Mais ce style destructeur entache le débat politique dans son ensemble et accrédite l’image d’une bande de «vilains et de coquins». Et surtout, ces manœuvres occultent les vrais débats, ceux qui portent sur des thèmes qui toucheront notre quotidien. Difficile de s’exprimer clairement lorsque chaque prise de position donne lieu non pas à un débat mais à des invectives. Si on y ajoute le temps perdu à discuter de non-sujet, à la veille du vote, il faut bien reconnaître que nous savons peu de chose sur les convictions d’un grand nombre de candidats sur des thèmes vraiment importants pour tout un chacun.
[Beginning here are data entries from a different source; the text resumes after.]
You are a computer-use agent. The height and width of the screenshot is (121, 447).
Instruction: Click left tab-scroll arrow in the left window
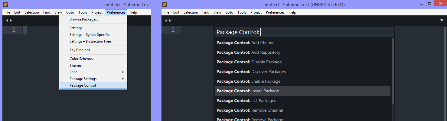[x=7, y=21]
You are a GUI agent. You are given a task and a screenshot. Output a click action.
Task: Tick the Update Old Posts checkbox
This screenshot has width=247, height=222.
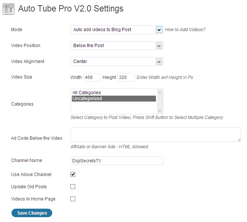click(73, 186)
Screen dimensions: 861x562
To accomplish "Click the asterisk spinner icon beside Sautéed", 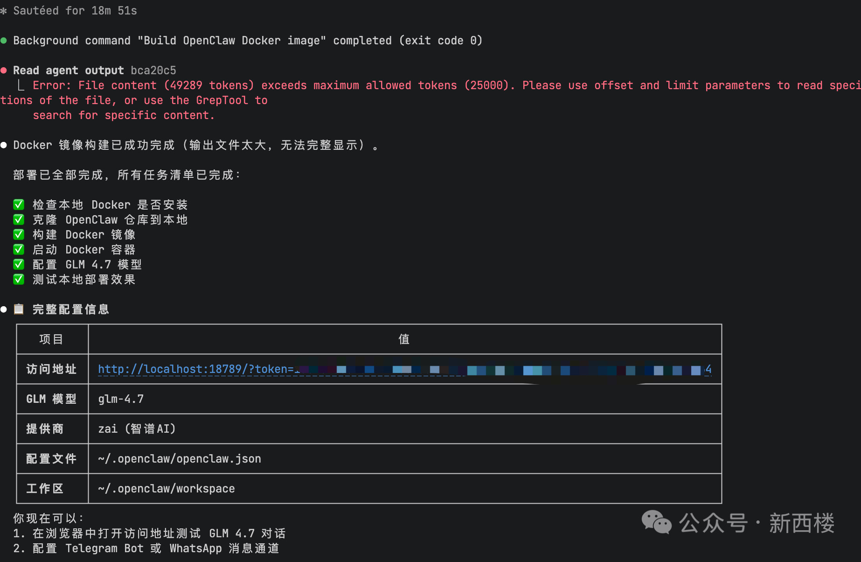I will pyautogui.click(x=4, y=11).
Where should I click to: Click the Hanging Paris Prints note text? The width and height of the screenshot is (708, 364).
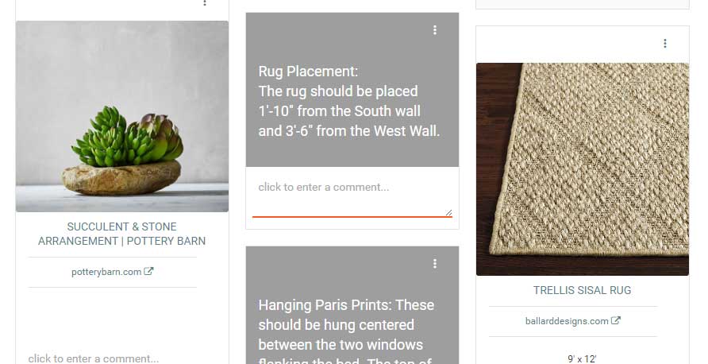346,331
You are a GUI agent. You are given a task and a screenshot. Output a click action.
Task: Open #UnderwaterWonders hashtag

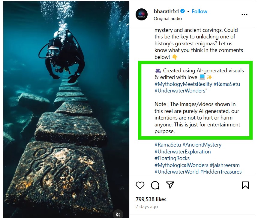[x=180, y=91]
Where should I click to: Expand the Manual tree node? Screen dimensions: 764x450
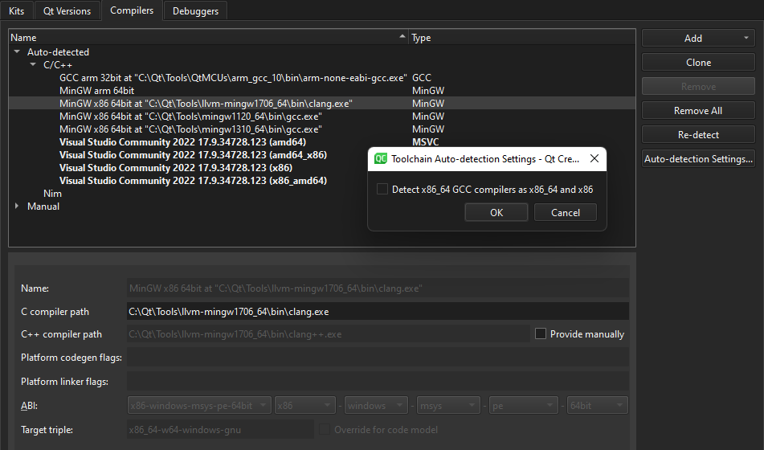(x=17, y=207)
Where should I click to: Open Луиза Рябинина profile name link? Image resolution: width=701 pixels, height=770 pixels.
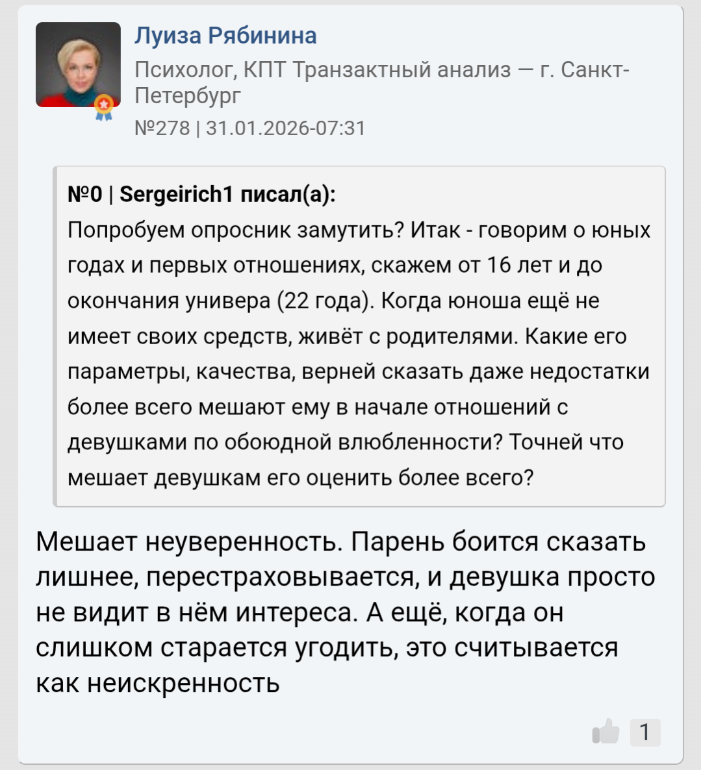pyautogui.click(x=226, y=35)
Notamment, la prospérité et les moyens de l’offrir à tous. Concrètement cela veut dire des entreprises qui réalisent des profits et les redistribuent sous forme de salaires, dividendes et impôts. Mais le bien-être ne tombe pas du ciel et face aux difficultés qui s’annoncent, bien malin qui comprend ce que la plupart des candidats proposent, spécialement les nouveaux.
 
Que pensent les élus potentiels du fonctionnement de la BNS: pour faire court, préfèrent-ils une banque centrale indépendante des décisions politiques comme elle l’est actuellement, à l’allemande. Ou souhaitent-ils une BNS politiquement contrôlée, plutôt sur le modèle français. Mais alors contrôlée par qui et comment, avec quels objectifs. La force de notre monnaie pénalise durablement le tourisme et les exportations. Pour aider ces entreprises nos candidats prévoient-ils des aides étatiques de relance soumises à toutes sortes de conditions? Ou des mesures d’allégement du fardeau administratif, par exemple une simplification de la TVA, une déconstruction systématique de l’excès de bureaucratie. On aimerait savoir quels moyens les prétendants à un fauteuil à Berne proposent.
 
Le taux d’intérêt négatif pose des problèmes sérieux aux banques et assurances. Faut-il céder au penchant devenu naturel de l’aversion au risque et renforcer les contrôles au détriment de la production ou doit-on au contraire oser laisser une plus grande marge de manœuvre avec les aléas que cela comporte? Considérant l’importance du secteur financier, la question mériterait une réflexion et des débats constructifs.
 
Dans le domaine énergétique, durant ces quatre dernières années les Chambres fédérales ont beaucoup débattu des moyens de se passer de 40% de production d’électricité nucléaire. Mais l’évolution du prix de l’électricité en Europe en raison des subventionnements du nouveau renouvelable et de la diminution de la consommation, complique la donne. Doit-on intensifier les subventions ou essayer de revenir vers plus de marché? Comment sauver l’hydraulique, renouvelable et qui représente 60% de la production. Le sujet est assez technique, mais on aimerait au moins avoir des pistes sur les moyens proposés par les uns et les autres.
 
Bref, on a passé à côté de l’approfondissement d’encore bien d’autres thèmes essentiels: les finances publiques et la fiscalité, la formation, la santé, etc. Mais que de temps perdu à s’invectiver sur la burqa, absente de nos rues, ou des chimères comme les soi-disant «juges étrangers». Reste à espérer que nous serons heureusement surpris par les élus et rendez-vous dans quatre ans.